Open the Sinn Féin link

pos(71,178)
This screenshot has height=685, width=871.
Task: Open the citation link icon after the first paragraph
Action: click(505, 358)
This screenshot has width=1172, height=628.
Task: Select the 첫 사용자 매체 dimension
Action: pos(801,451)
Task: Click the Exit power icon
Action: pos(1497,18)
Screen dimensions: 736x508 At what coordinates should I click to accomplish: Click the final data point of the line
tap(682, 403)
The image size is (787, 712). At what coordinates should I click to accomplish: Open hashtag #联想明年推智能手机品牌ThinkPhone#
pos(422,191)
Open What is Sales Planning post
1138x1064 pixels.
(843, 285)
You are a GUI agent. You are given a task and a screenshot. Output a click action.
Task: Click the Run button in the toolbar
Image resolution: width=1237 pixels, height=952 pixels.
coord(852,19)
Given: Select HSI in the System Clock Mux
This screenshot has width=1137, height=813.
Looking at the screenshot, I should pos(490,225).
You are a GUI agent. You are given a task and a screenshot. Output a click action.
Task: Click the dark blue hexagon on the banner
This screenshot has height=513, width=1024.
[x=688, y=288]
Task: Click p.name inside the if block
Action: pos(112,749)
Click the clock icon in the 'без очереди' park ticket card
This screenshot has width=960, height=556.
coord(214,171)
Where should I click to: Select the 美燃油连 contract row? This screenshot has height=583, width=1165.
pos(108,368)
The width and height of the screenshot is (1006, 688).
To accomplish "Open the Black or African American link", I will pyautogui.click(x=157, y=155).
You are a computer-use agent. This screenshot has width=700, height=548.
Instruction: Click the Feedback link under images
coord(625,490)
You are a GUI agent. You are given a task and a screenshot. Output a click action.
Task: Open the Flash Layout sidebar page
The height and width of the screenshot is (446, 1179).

DIRECTIONS — Each line above should appear again, reproduced exactly.

ANSWER TO THIS EXERCISE —
Open the Sinn Féin link

pos(71,178)
This screenshot has height=685, width=871.
Task: Open the citation link icon after the first paragraph
Action: click(505, 358)
This screenshot has width=1172, height=628.
Task: Select the 첫 사용자 매체 dimension
Action: pos(801,451)
Task: Click the Exit power icon
Action: pos(1497,18)
Screen dimensions: 736x508 At what coordinates should I click to accomplish: Click the final data point of the line
tap(682, 403)
The image size is (787, 712). At what coordinates should I click to accomplish: Open hashtag #联想明年推智能手机品牌ThinkPhone#
pos(422,191)
Open What is Sales Planning post
1138x1064 pixels.
(843, 285)
You are a GUI agent. You are given a task and a screenshot. Output a click action.
Task: Click the Run button in the toolbar
Image resolution: width=1237 pixels, height=952 pixels.
coord(852,19)
Given: Select HSI in the System Clock Mux
This screenshot has width=1137, height=813.
Looking at the screenshot, I should pos(490,225).
You are a GUI agent. You are given a task and a screenshot. Output a click action.
Task: Click the dark blue hexagon on the banner
This screenshot has height=513, width=1024.
[x=688, y=288]
Task: Click p.name inside the if block
Action: pos(112,749)
Click the clock icon in the 'без очереди' park ticket card
This screenshot has width=960, height=556.
coord(214,171)
Where should I click to: Select the 美燃油连 contract row? This screenshot has height=583, width=1165.
pos(108,368)
The width and height of the screenshot is (1006, 688).
To accomplish "Open the Black or African American link", I will pyautogui.click(x=157, y=155).
You are a computer-use agent. This screenshot has width=700, height=548.
Instruction: Click the Feedback link under images
coord(625,490)
You are a GUI agent. You are given a task and a screenshot. Output a click action.
Task: Open the Flash Layout sidebar page
The height and width of the screenshot is (446, 1179).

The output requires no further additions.